Desjardins

Futur simple

Voudriez-vous connaître l'avenir? Allez, pas de mensonge. De toute manière, je n'en croirais rien.

Tout le monde veut savoir ce qui adviendra. Regardez Martha Stewart pour vous rendre compte de ce qu'il en coûte parfois…

Ou encore, consultez l'étal des marchands de journaux qui, cette semaine, par une imprévisible (ha!) coïncidence, proposent quelques titres abordant le sujet, dont Time et L'Actualité qui y consacrent tous deux leur page frontispice.

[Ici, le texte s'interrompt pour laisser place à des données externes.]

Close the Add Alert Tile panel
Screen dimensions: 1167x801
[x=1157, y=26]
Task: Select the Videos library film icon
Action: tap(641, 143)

Le premier introduit d'ailleurs son volumineux dossier par un fabuleux article sur les chasseurs de modes. À la fine pointe de la modernité, utilisant tous les gadgets possibles (Internet, messagerie instantanée, téléphones portables, etc.), ces gourous de la nouvelle bebelle disposent d'un réseau tentaculaire comptant parfois des dizaines de milliers d'adhérents pour savoir, par exemple, quel vocable les "jeunes" préfèrent dans la liste fournie par un fabricant de parfum qui s'apprête à lancer un nouveau produit. Des focus groups dont la population surpasse celle d'une banlieue comme Cap-Rouge et qui, grâce à leurs réseaux, fournissent en quelques minutes des réponses concluantes. Pour ce type d'informations, les plus importantes corporations du monde paient des millions de dollars chaque année.

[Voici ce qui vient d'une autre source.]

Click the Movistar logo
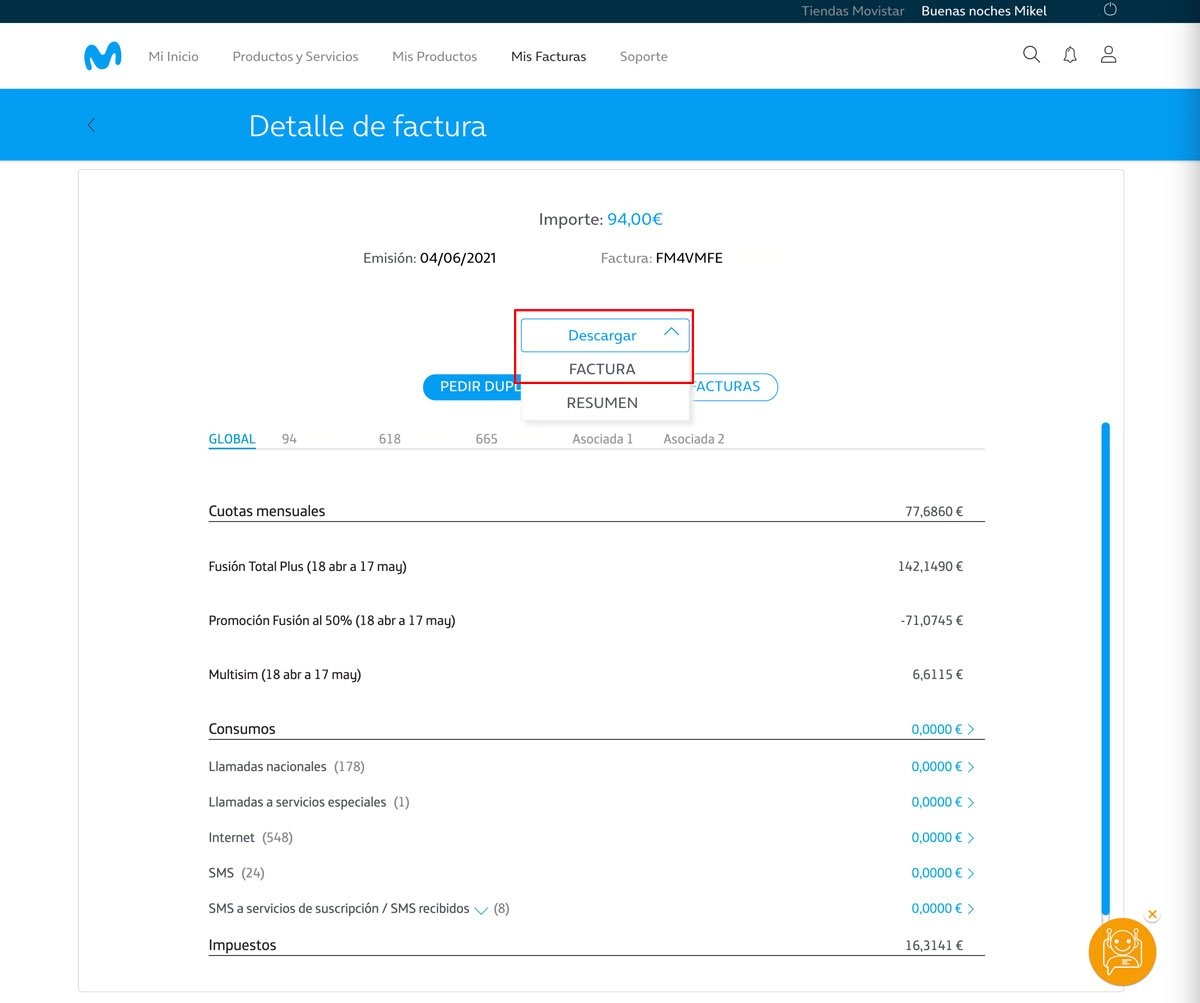This screenshot has height=1003, width=1200. [102, 56]
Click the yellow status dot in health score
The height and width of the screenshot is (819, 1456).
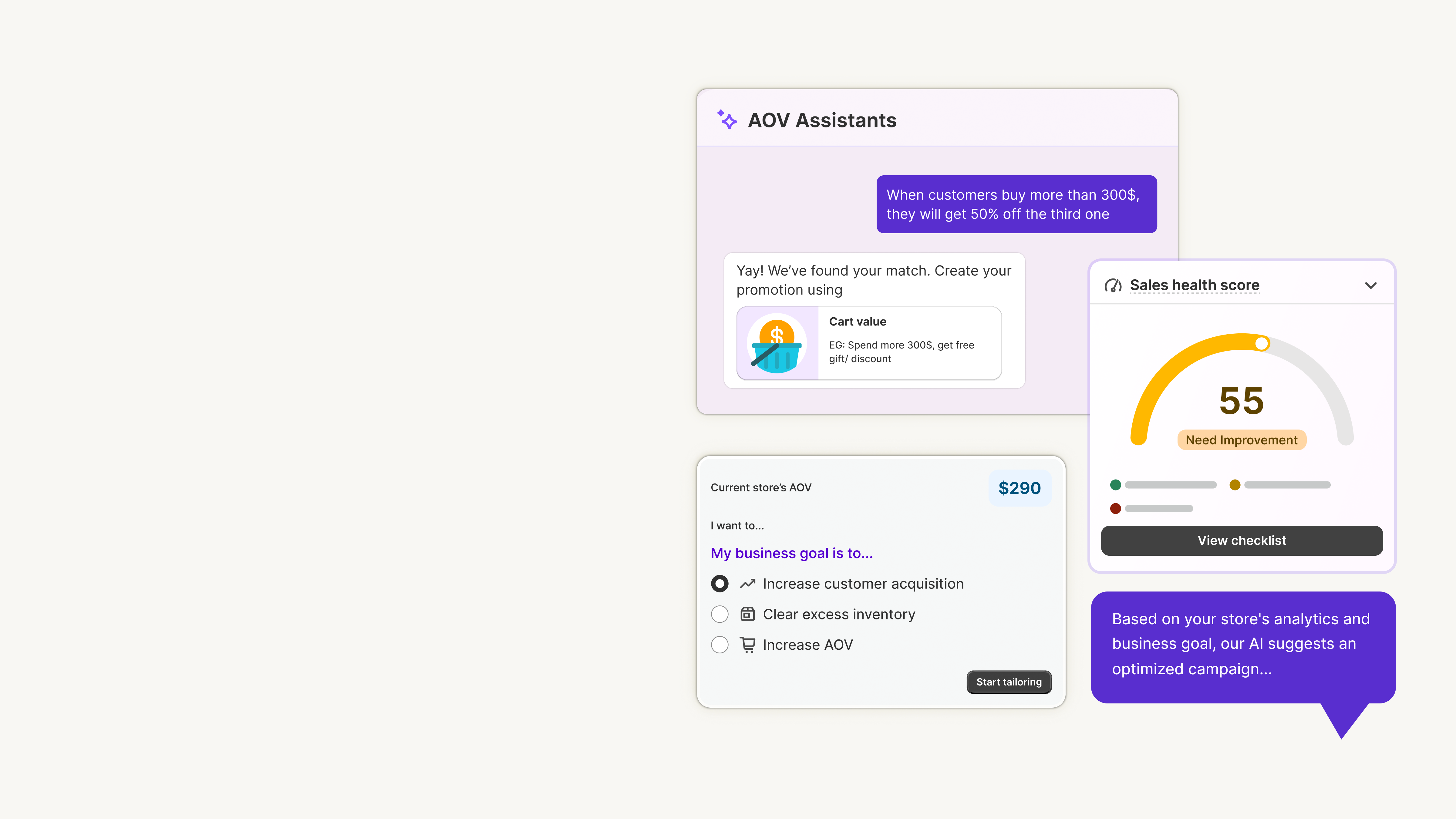coord(1235,484)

Car aussi incertains soient le futur et, pire, les prédictions qu'on en fait, le métier d'oracle est aujourd'hui aussi important – sinon plus – qu'à l'époque où la pythie éviscérait des bebittes dans sa caverne.

Pour autre preuve, le responsable de la page d'astrologie d'un grand quotidien de Londres a récemment refusé un salaire de plus de 4 M$ annuellement, puisqu'on lui avait proposé un job autre part, évidemment encore mieux rémunéré.

Pas plus con qu'un autre, je me suis dit qu'il devait bien se tramer quelque chose dans ces horoscopes pour qu'un tel nombre d'adeptes justifie la survie d'autant de lignes téléphoniques, sites Internet et chroniques quotidiennes dans les journaux.

Ben quoi! Vous voulez pas savoir, vous, si Jean-Paul L'Allier et François Reny voudront encore me parler après ce que j'ai écrit sur eux, si la recette du poulet du Colonel changera, ou encore si le gouvernement français acceptera de payer pour notre bel escalier?

Alors je m'y suis mis. Mais ça commençait mal. Sur le plan personnel, une première source m'apprenait qu'une passion inattendue pourrait surgir dans ma vie, me poussant peut-être à laisser ma femme pour suivre cette nouvelle flamme. On m'incitait même à la prudence, de peur que je ne prenne une décision irréfléchie. Une pensée attentionnée qui me toucha profondément.

Mais la débandade devait se poursuivre.

Deux autres sources différentes me laissaient quant à elles croire que je devrais sous peu changer d'équipe de travail, ce qui peut signifier deux choses: soit je suis en voie de virer l'ensemble de mon personnel, soit de changer de boulot. De quoi faire trembler tout le bureau! Sadique, je laisse planer le doute.

Atterri par un hasard googlien sur le site Internet de Michèle Perras, j'apprends ensuite que mes chiffres chanceux sont 2-16-26-29-40-35. Étrangement, je réalise qu'il y en a six, et qu'ils sont tous inférieurs à 50. Comme dans 6-49… J'en viens immédiatement à imaginer une conspiration impliquant les astrologues et Loto-Québec, ce qui risque de me valoir un aller simple pour Robert-Giffard ou la première page du Journal de Québec. Des frissons me vrillent l'intérieur.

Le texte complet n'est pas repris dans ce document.